Chicago Board of Trade (CBOT) wheat futures rose to a three-week high on Wednesday on brisk demand from feeders and exporters, while corn rose to a six-week high with the market buoyed by tight stocks, firm cash and slow farm sales. “Wheat strength is the easier trend to identify today. Wheat remains very competitive to corn, underpinning its demand as feed,” said Bryce Knorr, senior editor for Farm Futures Magazine.

“Short-covering remains one primary cause of buying, with hedge funds short in both Kansas City and Chicago,” he said.
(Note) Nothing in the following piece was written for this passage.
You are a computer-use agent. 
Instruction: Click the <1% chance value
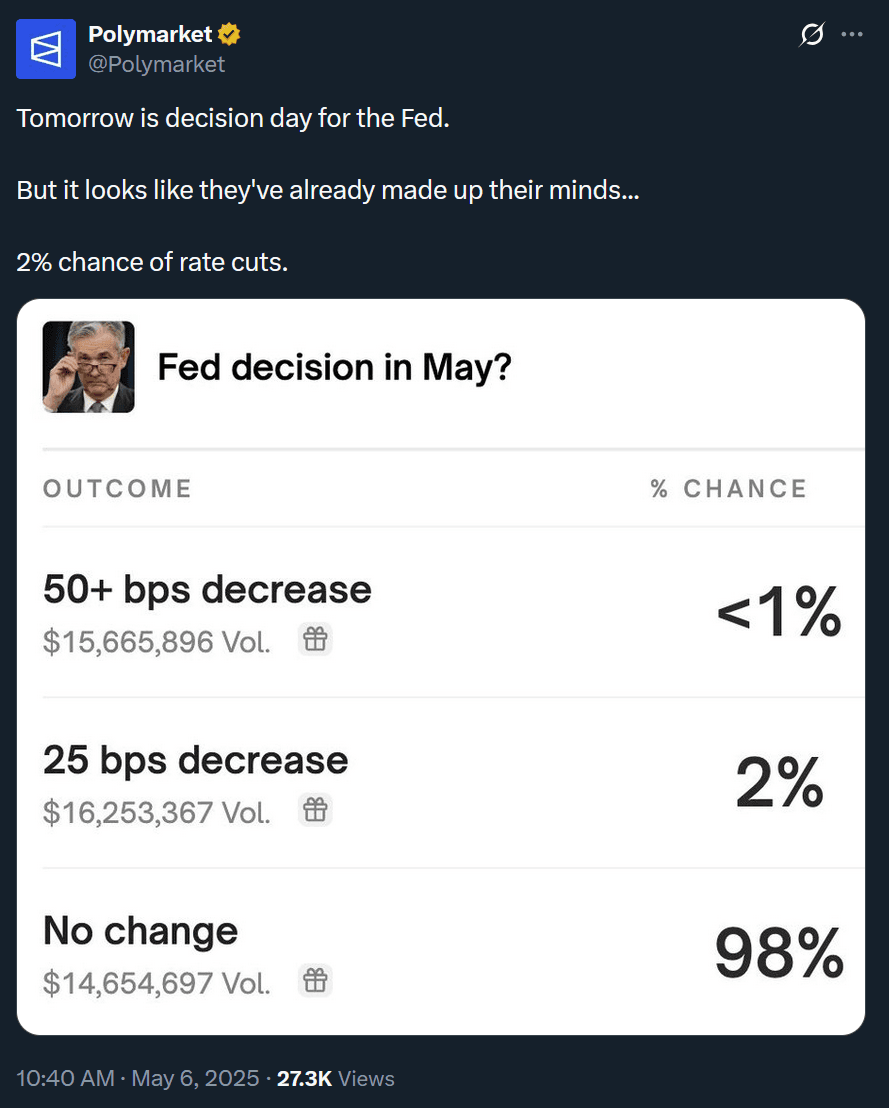pyautogui.click(x=779, y=613)
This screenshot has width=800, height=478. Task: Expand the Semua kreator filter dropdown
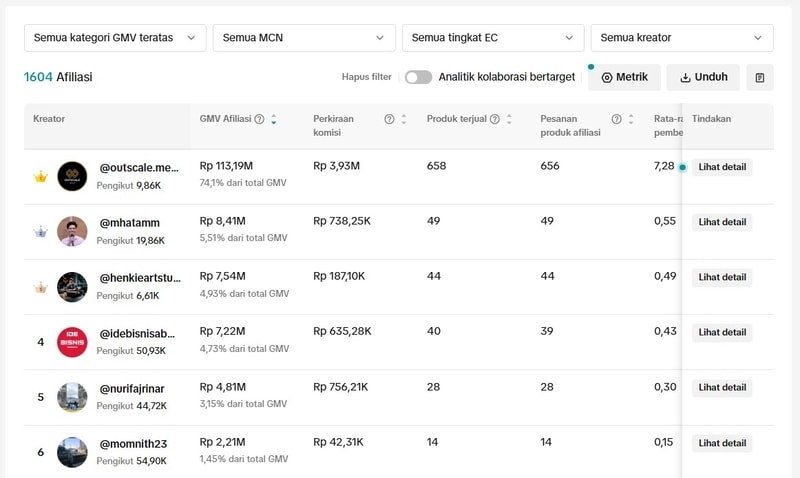tap(682, 38)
Soft red winter wheat basis bids, the kind of wheat traded on the CBOT, rose 5 cents per bushel at elevators in Chicago and northern Indiana late on Tuesday, cash merchants said.
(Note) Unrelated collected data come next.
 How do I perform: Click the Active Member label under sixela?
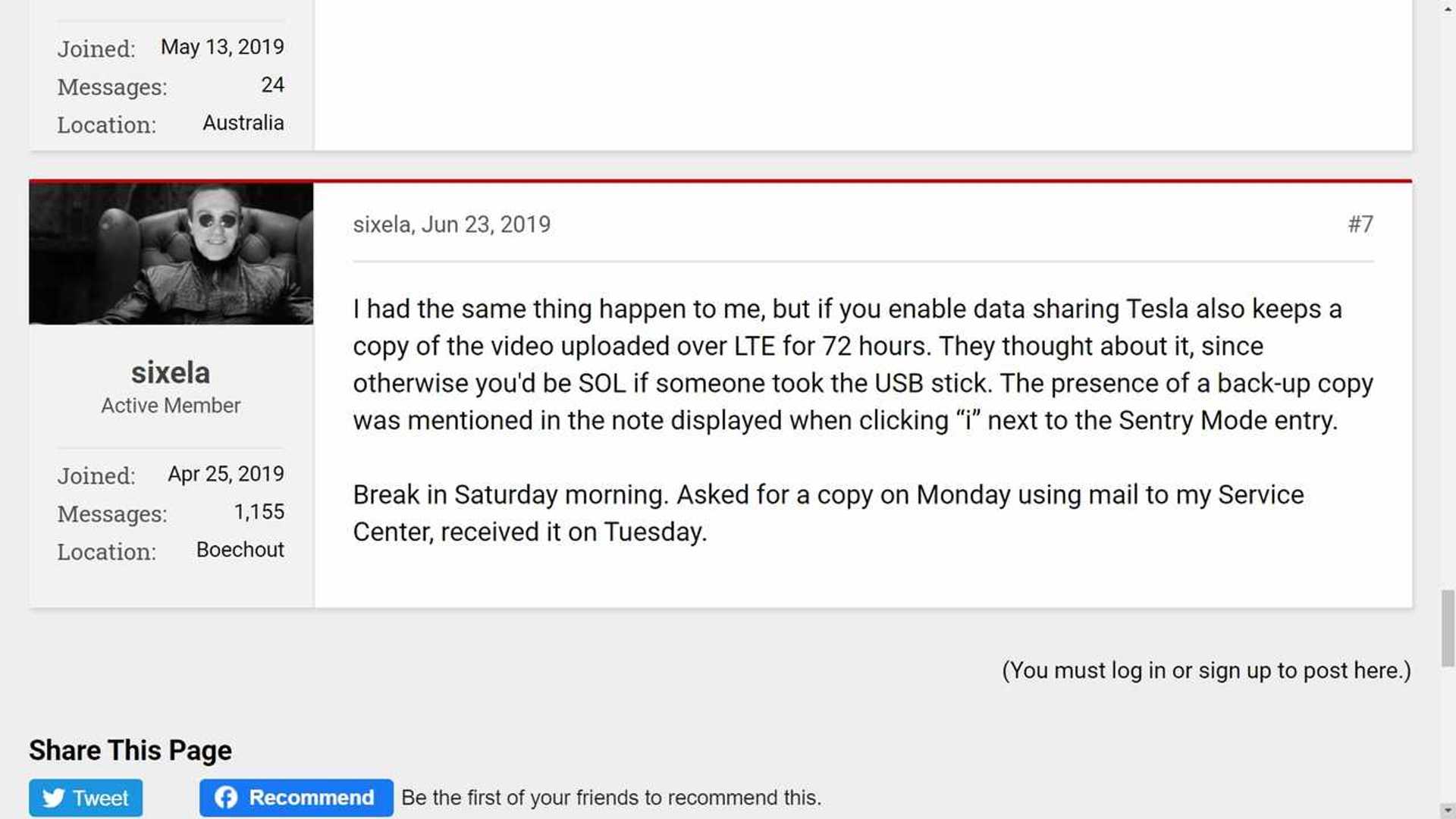[170, 405]
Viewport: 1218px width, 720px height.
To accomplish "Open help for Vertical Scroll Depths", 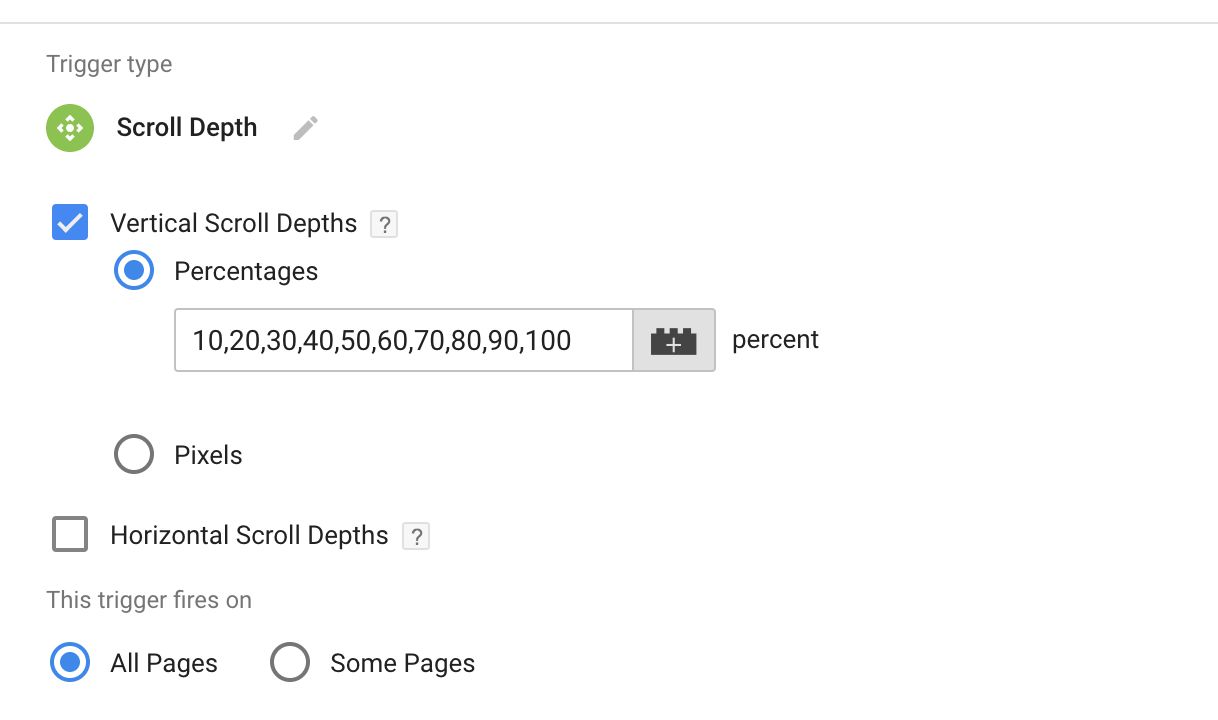I will tap(384, 224).
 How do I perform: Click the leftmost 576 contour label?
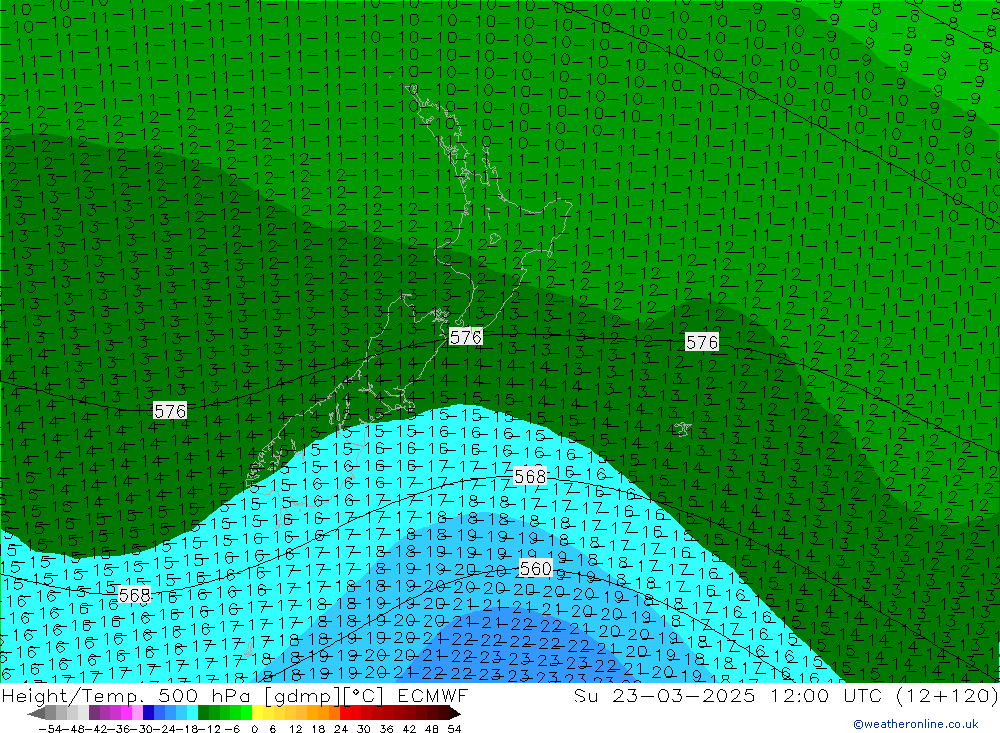tap(170, 411)
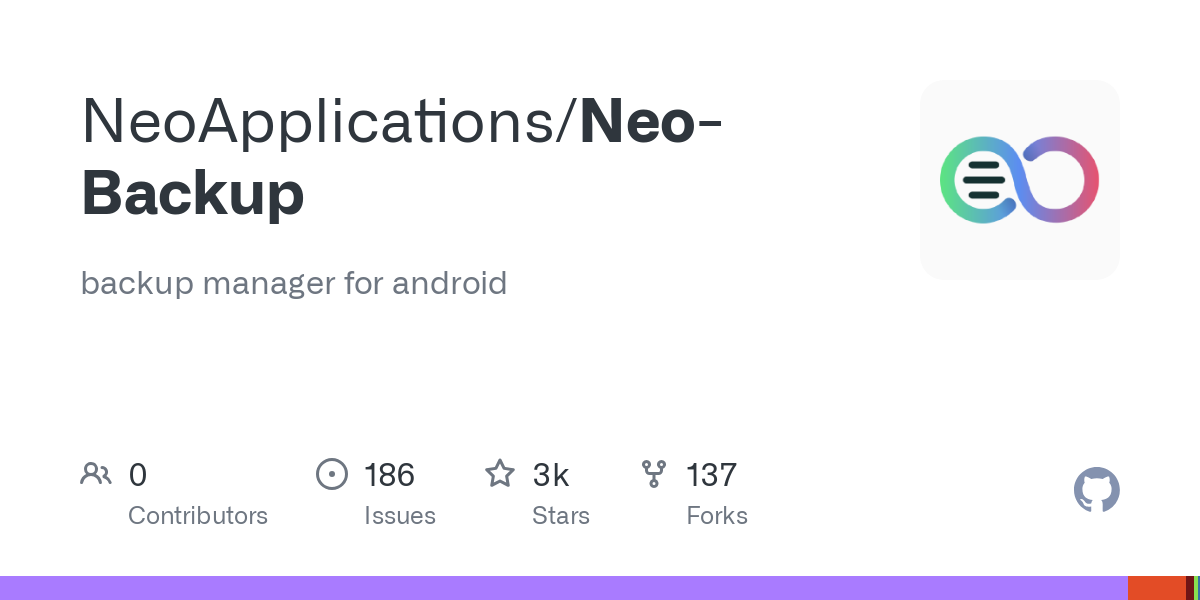This screenshot has height=600, width=1200.
Task: Click the 186 issues count
Action: coord(389,475)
Soyabeans rallied after falling for six straight sessions, supported by tight US soya supplies, concerns about shipment delays in Brazil and belief that China will repurchase soyabeans after cancelling import contracts with Brazil. A falling dollar, firm crude oil and gains in the stock market helped underscore advances in grains and soyabeans.

CBOT May wheat futures were up 14 cents per bushel at $7.36 and Kansas City Board of Trade (KCBT) hard red winter wheat for May delivery was up 12-1/4 at $7.64. Chart-based traders said CBOT wheat had technical strength today, including May breaking through a double-top at $7.25 and the March 1 high of $7.26-3/4, setting off some short-covering. Technical traders said the next target was the 40-day moving average moving average at $7.39-1/2.

European milling wheat futures rose to a one-month high, boosted by a jump in CBOT futures and a break in the Paris wheat market above a recent technical resistance level. CBOT May corn was up 4 cents per bushel at $7.32-1/2 and May soyabeans were up 13 cents at $14.19-3/4.

US wheat exports, already brisk, are expected to rise further in the near future as rival suppliers Australia and the Black Sea region run low on surplus stocks to sell in global markets after poor harvests. “Wheat is continuing to profit from robust demand,” Commerzbank analyst Carsten Fritsch said, stressing strong international purchase interest.

A mill in Oman bought 10,000 tonnes of Indian wheat on Wednesday and Algeria bought 350,000 tonnes of optional-origin wheat. Also, Jordan’s state grains buyer has issued a tender to buy 100,000 tonnes of milling wheat, Bangladesh is seeking to import 50,000 tonnes, while Iraq is tendering for at least 50,000 tonnes and Iran has recently enquired about buying US wheat. Source Reuters.